EXERCISE AIM —
Reproduce each of the following items verbatim, line for line.

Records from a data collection
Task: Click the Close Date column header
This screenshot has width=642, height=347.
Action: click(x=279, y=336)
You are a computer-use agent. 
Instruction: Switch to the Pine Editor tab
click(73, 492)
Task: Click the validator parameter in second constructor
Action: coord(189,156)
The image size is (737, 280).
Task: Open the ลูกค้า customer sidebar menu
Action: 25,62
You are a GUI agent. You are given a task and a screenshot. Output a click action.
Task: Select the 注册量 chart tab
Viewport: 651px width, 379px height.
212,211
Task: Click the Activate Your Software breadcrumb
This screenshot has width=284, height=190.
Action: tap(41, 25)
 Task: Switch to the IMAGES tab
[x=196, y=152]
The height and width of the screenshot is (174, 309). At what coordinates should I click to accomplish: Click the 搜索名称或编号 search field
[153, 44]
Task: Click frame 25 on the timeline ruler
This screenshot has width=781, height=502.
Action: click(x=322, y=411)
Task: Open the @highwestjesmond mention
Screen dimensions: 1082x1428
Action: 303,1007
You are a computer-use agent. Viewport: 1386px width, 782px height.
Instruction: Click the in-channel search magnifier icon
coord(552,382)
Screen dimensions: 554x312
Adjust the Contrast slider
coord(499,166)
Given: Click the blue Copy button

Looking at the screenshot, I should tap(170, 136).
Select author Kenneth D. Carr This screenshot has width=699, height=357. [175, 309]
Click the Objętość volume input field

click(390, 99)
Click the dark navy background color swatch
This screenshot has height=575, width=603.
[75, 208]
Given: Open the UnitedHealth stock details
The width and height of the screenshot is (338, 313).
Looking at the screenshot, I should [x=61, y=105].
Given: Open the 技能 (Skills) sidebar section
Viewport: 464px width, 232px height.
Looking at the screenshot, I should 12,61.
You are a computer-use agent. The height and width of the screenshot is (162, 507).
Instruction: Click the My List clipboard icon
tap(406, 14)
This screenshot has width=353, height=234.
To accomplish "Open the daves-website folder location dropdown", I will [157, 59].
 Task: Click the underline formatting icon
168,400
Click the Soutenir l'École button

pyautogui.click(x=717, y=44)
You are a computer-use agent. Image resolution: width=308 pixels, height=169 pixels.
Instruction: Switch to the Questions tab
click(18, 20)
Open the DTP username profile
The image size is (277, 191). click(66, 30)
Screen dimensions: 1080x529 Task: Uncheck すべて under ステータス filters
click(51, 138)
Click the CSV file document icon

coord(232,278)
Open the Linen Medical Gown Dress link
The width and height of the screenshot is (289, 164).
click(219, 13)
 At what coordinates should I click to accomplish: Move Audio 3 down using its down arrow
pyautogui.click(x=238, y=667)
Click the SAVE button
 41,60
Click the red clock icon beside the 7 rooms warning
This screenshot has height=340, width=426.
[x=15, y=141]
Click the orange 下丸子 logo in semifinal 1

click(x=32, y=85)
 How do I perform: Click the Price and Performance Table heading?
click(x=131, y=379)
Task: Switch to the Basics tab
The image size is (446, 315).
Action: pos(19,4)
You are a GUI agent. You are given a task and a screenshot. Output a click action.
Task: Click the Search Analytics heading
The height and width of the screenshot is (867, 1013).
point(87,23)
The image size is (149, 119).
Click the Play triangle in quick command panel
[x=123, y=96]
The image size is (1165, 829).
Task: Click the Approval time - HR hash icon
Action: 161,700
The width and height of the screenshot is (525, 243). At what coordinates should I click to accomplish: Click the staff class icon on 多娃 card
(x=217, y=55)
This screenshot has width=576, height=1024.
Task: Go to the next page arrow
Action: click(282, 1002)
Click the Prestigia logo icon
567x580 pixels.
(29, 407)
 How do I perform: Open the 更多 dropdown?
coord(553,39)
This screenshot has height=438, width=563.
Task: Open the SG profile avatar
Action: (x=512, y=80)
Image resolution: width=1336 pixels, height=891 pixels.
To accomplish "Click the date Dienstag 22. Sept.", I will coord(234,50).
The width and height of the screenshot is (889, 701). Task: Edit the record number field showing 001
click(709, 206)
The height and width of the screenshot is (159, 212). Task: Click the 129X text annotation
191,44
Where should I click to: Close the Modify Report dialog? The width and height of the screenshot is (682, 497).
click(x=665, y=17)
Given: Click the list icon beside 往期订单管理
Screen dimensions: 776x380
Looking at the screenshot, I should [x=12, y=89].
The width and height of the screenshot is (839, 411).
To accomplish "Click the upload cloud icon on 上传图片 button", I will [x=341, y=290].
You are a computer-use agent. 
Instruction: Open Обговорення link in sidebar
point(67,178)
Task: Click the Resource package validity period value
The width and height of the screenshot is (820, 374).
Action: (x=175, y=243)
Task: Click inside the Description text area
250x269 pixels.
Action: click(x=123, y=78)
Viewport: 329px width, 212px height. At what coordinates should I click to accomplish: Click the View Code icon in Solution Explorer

RESPONSE —
Task: Click the Close Date column header
This screenshot has width=642, height=347.
Action: click(x=279, y=336)
You are a computer-use agent. 
Instruction: Switch to the Pine Editor tab
click(73, 492)
Task: Click the validator parameter in second constructor
Action: coord(189,156)
The image size is (737, 280).
Task: Open the ลูกค้า customer sidebar menu
Action: 25,62
You are a GUI agent. You are given a task and a screenshot. Output a click action.
Task: Select the 注册量 chart tab
Viewport: 651px width, 379px height.
212,211
Task: Click the Activate Your Software breadcrumb
This screenshot has width=284, height=190.
Action: tap(41, 25)
 Task: Switch to the IMAGES tab
[x=196, y=152]
The height and width of the screenshot is (174, 309). At what coordinates should I click to accomplish: Click the 搜索名称或编号 search field
[153, 44]
Task: Click frame 25 on the timeline ruler
This screenshot has width=781, height=502.
Action: click(x=322, y=411)
Task: Open the @highwestjesmond mention
Screen dimensions: 1082x1428
Action: 303,1007
You are a computer-use agent. Viewport: 1386px width, 782px height.
Instruction: Click the in-channel search magnifier icon
coord(552,382)
Screen dimensions: 554x312
Adjust the Contrast slider
coord(499,166)
Given: Click the blue Copy button

Looking at the screenshot, I should tap(170, 136).
Select author Kenneth D. Carr This screenshot has width=699, height=357. [175, 309]
Click the Objętość volume input field

click(390, 99)
Click the dark navy background color swatch
This screenshot has height=575, width=603.
[75, 208]
Given: Open the UnitedHealth stock details
The width and height of the screenshot is (338, 313).
Looking at the screenshot, I should [x=61, y=105].
Given: Open the 技能 (Skills) sidebar section
Viewport: 464px width, 232px height.
Looking at the screenshot, I should 12,61.
You are a computer-use agent. The height and width of the screenshot is (162, 507).
Instruction: Click the My List clipboard icon
tap(406, 14)
This screenshot has width=353, height=234.
To accomplish "Open the daves-website folder location dropdown", I will [157, 59].
 Task: Click the underline formatting icon
168,400
Click the Soutenir l'École button

pyautogui.click(x=717, y=44)
You are a computer-use agent. Image resolution: width=308 pixels, height=169 pixels.
Instruction: Switch to the Questions tab
click(18, 20)
Open the DTP username profile
The image size is (277, 191). click(66, 30)
Screen dimensions: 1080x529 Task: Uncheck すべて under ステータス filters
click(51, 138)
Click the CSV file document icon

coord(232,278)
Open the Linen Medical Gown Dress link
The width and height of the screenshot is (289, 164).
click(219, 13)
 At what coordinates should I click to accomplish: Move Audio 3 down using its down arrow
pyautogui.click(x=238, y=667)
Click the SAVE button
 41,60
Click the red clock icon beside the 7 rooms warning
This screenshot has height=340, width=426.
[x=15, y=141]
Click the orange 下丸子 logo in semifinal 1

click(x=32, y=85)
 How do I perform: Click the Price and Performance Table heading?
click(x=131, y=379)
Task: Switch to the Basics tab
The image size is (446, 315).
Action: pos(19,4)
You are a GUI agent. You are given a task and a screenshot. Output a click action.
Task: Click the Search Analytics heading
The height and width of the screenshot is (867, 1013).
point(87,23)
The image size is (149, 119).
Click the Play triangle in quick command panel
[x=123, y=96]
The image size is (1165, 829).
Task: Click the Approval time - HR hash icon
Action: 161,700
The width and height of the screenshot is (525, 243). At what coordinates should I click to accomplish: Click the staff class icon on 多娃 card
(x=217, y=55)
This screenshot has width=576, height=1024.
Task: Go to the next page arrow
Action: click(282, 1002)
Click the Prestigia logo icon
567x580 pixels.
(29, 407)
 How do I perform: Open the 更多 dropdown?
coord(553,39)
This screenshot has height=438, width=563.
Task: Open the SG profile avatar
Action: (x=512, y=80)
Image resolution: width=1336 pixels, height=891 pixels.
To accomplish "Click the date Dienstag 22. Sept.", I will coord(234,50).
The width and height of the screenshot is (889, 701). Task: Edit the record number field showing 001
click(709, 206)
The height and width of the screenshot is (159, 212). Task: Click the 129X text annotation
191,44
Where should I click to: Close the Modify Report dialog? The width and height of the screenshot is (682, 497).
click(x=665, y=17)
Given: Click the list icon beside 往期订单管理
Screen dimensions: 776x380
Looking at the screenshot, I should [x=12, y=89].
The width and height of the screenshot is (839, 411).
To accomplish "Click the upload cloud icon on 上传图片 button", I will [x=341, y=290].
You are a computer-use agent. 
Instruction: Open Обговорення link in sidebar
point(67,178)
Task: Click the Resource package validity period value
The width and height of the screenshot is (820, 374).
Action: (x=175, y=243)
Task: Click inside the Description text area
250x269 pixels.
Action: click(x=123, y=78)
Viewport: 329px width, 212px height. At what coordinates should I click to accomplish: Click the View Code icon in Solution Explorer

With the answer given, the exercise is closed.